Succession Can Create A Difficult Conversation, But It Doesn’t Have to…
1st November 2012 Howard Hackney
Preparing to pass the business to the next generation is often seen as one of the biggest challenges facing the family business, resulting in changes both for the family and the business
Preparing to pass the business to the next generation is often seen as one of the biggest challenges facing the family business, resulting in changes both for the family and the business. In addition, there are issues that need to be faced such as the fact that the current leader is getting older, and getting closer to ‘death’ which is a topic that is not often up for discussion, and there is the matter of the next generation waiting in the wings, some willing and able to take the helm and others quietly hoping that they will never be asked.

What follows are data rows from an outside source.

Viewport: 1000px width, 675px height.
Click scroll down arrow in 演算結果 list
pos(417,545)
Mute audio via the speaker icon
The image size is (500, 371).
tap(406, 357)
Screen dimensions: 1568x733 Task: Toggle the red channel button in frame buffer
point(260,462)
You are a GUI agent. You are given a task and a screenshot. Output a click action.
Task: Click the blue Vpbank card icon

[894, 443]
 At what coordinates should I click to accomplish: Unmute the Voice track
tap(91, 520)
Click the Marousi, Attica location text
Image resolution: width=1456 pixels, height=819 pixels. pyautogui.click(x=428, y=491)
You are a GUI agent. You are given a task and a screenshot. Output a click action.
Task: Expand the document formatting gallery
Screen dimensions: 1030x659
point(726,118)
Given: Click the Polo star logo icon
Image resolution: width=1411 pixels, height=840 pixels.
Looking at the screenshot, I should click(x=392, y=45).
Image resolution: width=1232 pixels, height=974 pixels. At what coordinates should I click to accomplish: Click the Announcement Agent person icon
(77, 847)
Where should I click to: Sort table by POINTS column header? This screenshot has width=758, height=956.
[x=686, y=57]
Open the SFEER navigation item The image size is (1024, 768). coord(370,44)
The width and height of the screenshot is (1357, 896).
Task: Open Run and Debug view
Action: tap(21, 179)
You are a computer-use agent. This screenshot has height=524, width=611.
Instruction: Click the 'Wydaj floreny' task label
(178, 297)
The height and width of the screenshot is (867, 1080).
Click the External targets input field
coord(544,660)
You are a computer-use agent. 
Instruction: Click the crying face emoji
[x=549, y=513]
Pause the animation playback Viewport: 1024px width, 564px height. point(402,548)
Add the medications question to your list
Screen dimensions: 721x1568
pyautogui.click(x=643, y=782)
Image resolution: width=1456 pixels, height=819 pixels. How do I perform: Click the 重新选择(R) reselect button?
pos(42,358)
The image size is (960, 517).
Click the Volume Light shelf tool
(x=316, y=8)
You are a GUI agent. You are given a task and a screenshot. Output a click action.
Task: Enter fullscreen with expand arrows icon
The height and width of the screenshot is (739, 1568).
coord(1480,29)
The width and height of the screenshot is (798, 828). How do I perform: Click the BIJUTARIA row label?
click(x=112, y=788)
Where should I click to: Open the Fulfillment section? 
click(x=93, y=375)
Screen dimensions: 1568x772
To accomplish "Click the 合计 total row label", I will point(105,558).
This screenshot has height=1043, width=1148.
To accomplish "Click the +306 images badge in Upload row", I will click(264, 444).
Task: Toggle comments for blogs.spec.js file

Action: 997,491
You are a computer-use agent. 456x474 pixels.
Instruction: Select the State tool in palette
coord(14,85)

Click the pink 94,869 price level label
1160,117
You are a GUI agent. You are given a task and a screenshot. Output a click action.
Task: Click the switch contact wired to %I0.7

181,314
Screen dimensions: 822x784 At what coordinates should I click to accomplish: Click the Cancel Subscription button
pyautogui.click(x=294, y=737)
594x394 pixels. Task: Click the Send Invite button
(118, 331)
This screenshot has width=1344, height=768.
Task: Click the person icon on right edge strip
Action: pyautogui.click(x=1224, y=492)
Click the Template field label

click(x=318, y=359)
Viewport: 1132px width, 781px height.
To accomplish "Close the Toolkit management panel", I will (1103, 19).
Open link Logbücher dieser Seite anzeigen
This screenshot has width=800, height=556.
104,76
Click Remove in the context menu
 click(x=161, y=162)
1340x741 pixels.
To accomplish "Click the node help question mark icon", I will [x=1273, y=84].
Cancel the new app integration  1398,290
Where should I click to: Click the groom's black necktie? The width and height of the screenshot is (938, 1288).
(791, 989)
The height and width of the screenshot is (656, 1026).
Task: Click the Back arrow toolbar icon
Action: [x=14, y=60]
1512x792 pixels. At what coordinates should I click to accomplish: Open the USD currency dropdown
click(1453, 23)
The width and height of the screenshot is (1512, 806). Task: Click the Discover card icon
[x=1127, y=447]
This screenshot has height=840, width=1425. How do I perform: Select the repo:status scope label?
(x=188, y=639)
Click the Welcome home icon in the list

Sadly, doing nothing does not make the succession challenge disappear as it will inevitably happen one day.
So, it is not easy to plan for succession due to the emotional and relationship aspects that need to be addressed, but successful family businesses mitigate the risk to both the family and the business by planning for the future and therefore being in a position to address the topic in a much more rational and business-like manner.
As Howard Hackney, family business consultant and experienced family business adviser explains, “Succession planning should always be on the agenda for any business and cannot really start early enough. Businesses that plan to succeed reduce the risk of problems further down the line.”
“Although it does not eliminate the risks completely, holding a rational, sensible conversation about what the business needs from the leader going forward and evaluating this against the potential in the next generation in a clear and practical manner, undoubtedly provides a greater platform for success going forward.”
With that in mind, the succession planning process can be broken down into seven key steps, helping to engage the next generation in the conversation:
1. Preparing Attitudes
It is important that the next generation understand the nature of the business, and the values that are important too. Many of these will be derived through contact with the family business as they grow up, summer work experience, listening to conversations, visits to the office etc and these are important so that they gain a feeling for ‘what the family business is all about.’
2. Entry into the Business
Clearly, the next generation need to want to work for the business, have the right skills and competencies and entry into a role in the family business will provide them with this opportunity. It is important that they enter a role for which there is a need and are not simply recruited as they are related and there needs to be a clear job description and role for them, just as there would be for any other new inductee.
It is also important to ensure that they are given the necessary training, orientation and assistance in developing relationships within the business with other employees, managers and directors too.
3. Developing their Understanding
Once the next generation have gained a footing in the business and are performing a role, the next stage in the succession planning process is to develop and cultivate the skills required to lead the business in the future. Initial understanding can be derived internally but external inputs may assist in the process through mentoring, leadership programmes and university educational programmes too.
4. Leadership Development
As the next generation get older, and the existing generation have aged too, there will be a period when the leadership skills of the next generation are developed, preparing them with the skills that may be required to run the business in the future.
5. The Selection Process
Selecting the next person to run the business is not an easy decision, and there may well be more than one candidate to consider from within the family as well as outsiders. It is important that the selection process is clearly understood by all concerned and that the process is adhered to in order to reduce the risks going forward.
The process may involve selection by the incumbent, the family executive team, the board of directors or general consensus between the family, board and executives.
Once the successor has been appointed there will be a period of transition where they become involved in the strategic decision making processes and the development of their own management team too. Over a period of time, key relationships are transferred and naturally the incumbent will do less and the successor will do more.
7. Starting Again
Although unlikely to commence straight away, when it comes to leadership of the family business, succession planning should always be on the agenda and consideration should always be made to the next generation and developing the leaders of the future.
As Howard explains, “All too often family businesses leave the decisions until it is too late – the incumbent passes away suddenly and the next generation are left to pick up the pieces, at a time when they are emotionally hurt and grieving and planning in advance can help to reduce the burden at that time.”
“Furthermore, failure to address the issues on a timely basis may result in the next generation forging a career outside of the family firm and then decide that they don’t want to come back to the family business so communication between the generations is vital to ensure the right outcome overall, for the family and the business.”
Succession planning does not happen overnight but clear and open communication over the years can certainly help to provide a framework within which to operate, with everyone knowing where they stand and understanding what the business needs and the skills that the next generation need to lead the business going forward too.